How robotic drones will change our lives as early as 2015 | Design, Science and Technology | Scoop.it
Flying robots have proven themselves capable sheep herders, delivery boys, filmmakers and spies. Now, when can we have one?

 

Herding sheep, delivering pizza, guiding lost students around campus -- these are just a few things friendly drones can do. Company and DIY drones are on the rise, and not even Hollywood stars will be safe from them. Soon starlets might be acting in front of drone-mounted cameras or being chased by a UAV paparazzi.

 

Though drones have incredible commercial potential, most countries restrict its use. The U.S. is expected to open up drones for commercial use by 2015. 


Proponents are eager to point out the many ways they're going to make our lives better. "Really, this technology is an extra tool to help an industry be more effective," says Gretchen West, the executive vice president for the Association for Unmanned Vehicle Systems International (AUVSI).  AUVSI estimates the U.S. loses $10 billion yearly by delaying drone integration. Though drones bring up privacy concerns, some argue it could advance privacy law.

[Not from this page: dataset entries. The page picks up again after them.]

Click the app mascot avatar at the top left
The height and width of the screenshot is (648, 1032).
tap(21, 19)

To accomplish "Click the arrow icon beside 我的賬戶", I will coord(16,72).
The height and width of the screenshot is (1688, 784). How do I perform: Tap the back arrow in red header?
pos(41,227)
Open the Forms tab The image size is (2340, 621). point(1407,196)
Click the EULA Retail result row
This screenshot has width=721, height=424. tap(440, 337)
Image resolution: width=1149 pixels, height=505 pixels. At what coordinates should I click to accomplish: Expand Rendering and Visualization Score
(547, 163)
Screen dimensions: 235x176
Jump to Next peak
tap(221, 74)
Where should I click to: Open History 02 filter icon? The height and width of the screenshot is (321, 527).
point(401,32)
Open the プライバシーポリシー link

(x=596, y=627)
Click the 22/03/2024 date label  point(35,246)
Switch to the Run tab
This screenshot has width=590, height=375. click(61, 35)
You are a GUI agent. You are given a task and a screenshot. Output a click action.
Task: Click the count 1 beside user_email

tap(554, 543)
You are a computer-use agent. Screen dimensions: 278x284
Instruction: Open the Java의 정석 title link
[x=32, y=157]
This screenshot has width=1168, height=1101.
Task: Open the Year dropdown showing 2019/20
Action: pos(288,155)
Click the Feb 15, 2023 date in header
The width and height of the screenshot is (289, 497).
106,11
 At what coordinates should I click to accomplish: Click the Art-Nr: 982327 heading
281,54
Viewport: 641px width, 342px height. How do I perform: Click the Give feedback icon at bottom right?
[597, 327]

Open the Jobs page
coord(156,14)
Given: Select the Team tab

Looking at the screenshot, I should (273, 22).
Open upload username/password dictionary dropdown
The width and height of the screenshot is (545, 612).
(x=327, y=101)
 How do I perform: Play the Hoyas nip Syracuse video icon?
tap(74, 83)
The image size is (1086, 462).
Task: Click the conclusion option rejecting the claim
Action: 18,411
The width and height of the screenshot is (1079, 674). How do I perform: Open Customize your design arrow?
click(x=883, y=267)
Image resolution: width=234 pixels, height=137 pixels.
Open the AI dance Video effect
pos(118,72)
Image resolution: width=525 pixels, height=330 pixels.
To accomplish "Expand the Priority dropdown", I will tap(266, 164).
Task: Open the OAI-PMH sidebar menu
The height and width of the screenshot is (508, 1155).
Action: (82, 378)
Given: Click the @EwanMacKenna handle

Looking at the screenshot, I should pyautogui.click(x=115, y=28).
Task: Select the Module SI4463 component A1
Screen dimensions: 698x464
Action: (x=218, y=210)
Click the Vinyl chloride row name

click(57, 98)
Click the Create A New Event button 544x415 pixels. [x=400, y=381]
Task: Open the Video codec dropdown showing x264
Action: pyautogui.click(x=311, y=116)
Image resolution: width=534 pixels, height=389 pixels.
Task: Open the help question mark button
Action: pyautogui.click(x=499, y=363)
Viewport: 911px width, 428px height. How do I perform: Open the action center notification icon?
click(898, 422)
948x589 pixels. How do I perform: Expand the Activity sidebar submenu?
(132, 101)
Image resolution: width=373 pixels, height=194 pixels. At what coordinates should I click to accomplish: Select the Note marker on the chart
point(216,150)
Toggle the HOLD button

"With precision agriculture, for example, it can take pictures of fields so farmers can identify problems they wouldn't necessarily see walking through the fields. In law enforcement, you could find a child lost in the woods more easily than walking through a field, particularly if there's bad weather or treacherous ground."


While it may seem that drones are set to take over our lives, the reality is a bit more complicated. Drone usage around the world is definitely picking up in the public sector, but when it comes to commercial activity, many countries have strict limitations.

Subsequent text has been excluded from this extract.